Task details =
The required output is the line containing "This screenshot has height=709, width=1024." followed by every line after it to the end of the listing, each written out exactly.

Data shown =
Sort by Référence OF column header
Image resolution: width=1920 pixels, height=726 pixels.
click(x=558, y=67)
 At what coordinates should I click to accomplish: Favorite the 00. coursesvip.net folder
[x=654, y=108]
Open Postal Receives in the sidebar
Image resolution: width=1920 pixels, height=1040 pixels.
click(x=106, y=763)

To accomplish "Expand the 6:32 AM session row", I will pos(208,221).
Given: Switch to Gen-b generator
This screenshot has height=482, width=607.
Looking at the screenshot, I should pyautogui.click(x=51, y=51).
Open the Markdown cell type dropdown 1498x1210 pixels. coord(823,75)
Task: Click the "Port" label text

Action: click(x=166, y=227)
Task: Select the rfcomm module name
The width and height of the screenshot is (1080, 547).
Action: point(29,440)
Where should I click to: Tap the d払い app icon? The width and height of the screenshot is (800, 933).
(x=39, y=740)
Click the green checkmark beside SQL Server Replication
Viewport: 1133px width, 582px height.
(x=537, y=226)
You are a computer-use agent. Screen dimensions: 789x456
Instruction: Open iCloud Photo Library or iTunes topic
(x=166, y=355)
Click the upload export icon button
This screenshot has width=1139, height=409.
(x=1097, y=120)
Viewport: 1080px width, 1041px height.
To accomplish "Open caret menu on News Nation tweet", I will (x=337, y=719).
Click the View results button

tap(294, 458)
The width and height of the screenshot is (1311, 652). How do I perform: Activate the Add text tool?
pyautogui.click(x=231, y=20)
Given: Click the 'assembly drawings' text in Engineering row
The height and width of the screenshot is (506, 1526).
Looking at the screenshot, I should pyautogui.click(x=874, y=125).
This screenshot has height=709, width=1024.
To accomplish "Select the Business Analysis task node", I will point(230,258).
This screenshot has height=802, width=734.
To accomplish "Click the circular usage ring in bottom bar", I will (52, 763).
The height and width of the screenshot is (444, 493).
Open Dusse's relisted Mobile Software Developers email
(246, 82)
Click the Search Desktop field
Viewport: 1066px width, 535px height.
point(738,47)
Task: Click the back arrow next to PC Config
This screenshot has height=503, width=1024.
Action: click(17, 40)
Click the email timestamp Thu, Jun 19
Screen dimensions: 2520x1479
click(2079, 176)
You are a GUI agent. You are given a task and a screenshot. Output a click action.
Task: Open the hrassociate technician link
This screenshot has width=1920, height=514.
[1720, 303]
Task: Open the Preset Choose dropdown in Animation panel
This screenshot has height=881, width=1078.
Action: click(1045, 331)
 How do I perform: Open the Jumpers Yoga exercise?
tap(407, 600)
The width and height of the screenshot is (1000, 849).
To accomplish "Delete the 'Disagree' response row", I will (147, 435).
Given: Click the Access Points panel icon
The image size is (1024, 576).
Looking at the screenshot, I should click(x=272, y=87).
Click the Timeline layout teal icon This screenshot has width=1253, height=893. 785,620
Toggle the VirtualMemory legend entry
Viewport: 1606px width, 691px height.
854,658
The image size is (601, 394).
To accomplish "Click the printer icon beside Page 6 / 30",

Solved problem =
This screenshot has height=709, width=1024.
To accomplish "Select the Business Analysis task node", I will point(230,258).
This screenshot has height=802, width=734.
To accomplish "Click the circular usage ring in bottom bar", I will (52, 763).
The height and width of the screenshot is (444, 493).
Open Dusse's relisted Mobile Software Developers email
(246, 82)
Click the Search Desktop field
Viewport: 1066px width, 535px height.
point(738,47)
Task: Click the back arrow next to PC Config
This screenshot has height=503, width=1024.
Action: click(17, 40)
Click the email timestamp Thu, Jun 19
Screen dimensions: 2520x1479
click(2079, 176)
You are a GUI agent. You are given a task and a screenshot. Output a click action.
Task: Open the hrassociate technician link
This screenshot has width=1920, height=514.
[1720, 303]
Task: Open the Preset Choose dropdown in Animation panel
This screenshot has height=881, width=1078.
Action: click(1045, 331)
 How do I perform: Open the Jumpers Yoga exercise?
tap(407, 600)
The width and height of the screenshot is (1000, 849).
To accomplish "Delete the 'Disagree' response row", I will (147, 435).
Given: Click the Access Points panel icon
The image size is (1024, 576).
Looking at the screenshot, I should click(x=272, y=87).
Click the Timeline layout teal icon This screenshot has width=1253, height=893. 785,620
Toggle the VirtualMemory legend entry
Viewport: 1606px width, 691px height.
854,658
The image size is (601, 394).
To accomplish "Click the printer icon beside Page 6 / 30",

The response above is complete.